1 gram `H_(2)` and 8g `O_(2)` were taken in a 10 liter vessel at 300 K. The partial pressure exerted by `O_(2)` will be

To find the partial pressure exerted by \( O_2 \) in a 10-liter vessel at 300 K, we can use the ideal gas law and the concept of partial pressure. Here’s a step-by-step solution: ### Step 1: Calculate the number of moles of \( O_2 \) The molar mass of \( O_2 \) is approximately 32 g/mol.
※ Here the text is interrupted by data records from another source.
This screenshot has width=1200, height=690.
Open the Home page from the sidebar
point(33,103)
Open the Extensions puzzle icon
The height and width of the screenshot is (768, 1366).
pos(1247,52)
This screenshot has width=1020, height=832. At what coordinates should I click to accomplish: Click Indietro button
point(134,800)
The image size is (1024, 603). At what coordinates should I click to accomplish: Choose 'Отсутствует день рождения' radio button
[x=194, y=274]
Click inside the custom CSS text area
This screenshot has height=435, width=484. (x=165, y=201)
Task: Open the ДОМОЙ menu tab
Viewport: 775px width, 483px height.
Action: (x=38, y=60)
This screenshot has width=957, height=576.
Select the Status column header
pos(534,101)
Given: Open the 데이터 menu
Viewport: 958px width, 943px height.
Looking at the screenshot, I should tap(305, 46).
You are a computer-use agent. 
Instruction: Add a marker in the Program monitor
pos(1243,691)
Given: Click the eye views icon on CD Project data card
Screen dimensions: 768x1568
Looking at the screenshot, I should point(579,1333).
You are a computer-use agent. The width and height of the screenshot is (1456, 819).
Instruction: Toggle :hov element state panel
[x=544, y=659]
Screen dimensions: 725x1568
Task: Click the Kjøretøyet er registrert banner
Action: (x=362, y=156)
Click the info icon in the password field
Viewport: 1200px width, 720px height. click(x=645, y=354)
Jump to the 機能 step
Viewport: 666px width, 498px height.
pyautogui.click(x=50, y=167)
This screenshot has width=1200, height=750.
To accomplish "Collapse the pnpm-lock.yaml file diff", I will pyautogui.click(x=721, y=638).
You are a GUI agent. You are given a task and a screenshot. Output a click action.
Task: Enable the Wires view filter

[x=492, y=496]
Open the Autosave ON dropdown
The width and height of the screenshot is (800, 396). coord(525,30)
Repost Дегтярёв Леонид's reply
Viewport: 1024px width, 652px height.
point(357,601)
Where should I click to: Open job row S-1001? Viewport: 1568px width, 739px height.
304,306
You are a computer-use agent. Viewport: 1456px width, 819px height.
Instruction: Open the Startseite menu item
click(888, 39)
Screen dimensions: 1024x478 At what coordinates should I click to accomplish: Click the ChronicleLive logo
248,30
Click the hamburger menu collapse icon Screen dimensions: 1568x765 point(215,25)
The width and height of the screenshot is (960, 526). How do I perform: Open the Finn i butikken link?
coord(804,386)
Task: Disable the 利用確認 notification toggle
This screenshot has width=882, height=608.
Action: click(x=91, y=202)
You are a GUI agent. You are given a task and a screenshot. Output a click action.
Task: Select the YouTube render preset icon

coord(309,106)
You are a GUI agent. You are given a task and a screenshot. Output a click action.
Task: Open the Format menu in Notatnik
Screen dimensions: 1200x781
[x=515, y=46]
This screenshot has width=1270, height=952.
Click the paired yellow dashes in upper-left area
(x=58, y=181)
Given that we have 8 g of \( O_2 \): \[ \text{Number of moles of } O_2 = \frac{\text{mass}}{\text{molar mass}} = \frac{8 \, \text{g}}{32 \, \text{g/mol}} = 0.25 \, \text{mol} \] ### Step 2: Use the ideal gas law to find the partial pressure of \( O_2 \) The ideal gas law is given by: \[ PV = nRT \] Where: - \( P \) is the pressure, - \( V \) is the volume (10 L), - \( n \) is the number of moles (0.25 mol), - \( R \) is the ideal gas constant (0.0821 L·atm/(K·mol)), - \( T \) is the temperature in Kelvin (300 K). Rearranging the ideal gas law to solve for pressure \( P \): \[ P = \frac{nRT}{V} \] ### Step 3: Substitute the values into the equation Substituting the known values into the equation: \[ P_{O_2} = \frac{(0.25 \, \text{mol}) \times (0.0821 \, \text{L·atm/(K·mol)}) \times (300 \, \text{K})}{10 \, \text{L}} \] ### Step 4: Calculate the pressure Now, performing the calculation: \[ P_{O_2} = \frac{0.25 \times 0.0821 \times 300}{10} \] Calculating the numerator: \[ 0.25 \times 0.0821 \times 300 = 6.1575 \] Now divide by the volume: \[ P_{O_2} = \frac{6.1575}{10} = 0.61575 \, \text{atm} \] Rounding to two decimal places, we get: \[ P_{O_2} \approx 0.62 \, \text{atm} \] ### Final Answer The partial pressure exerted by \( O_2 \) is approximately **0.62 atm**. ---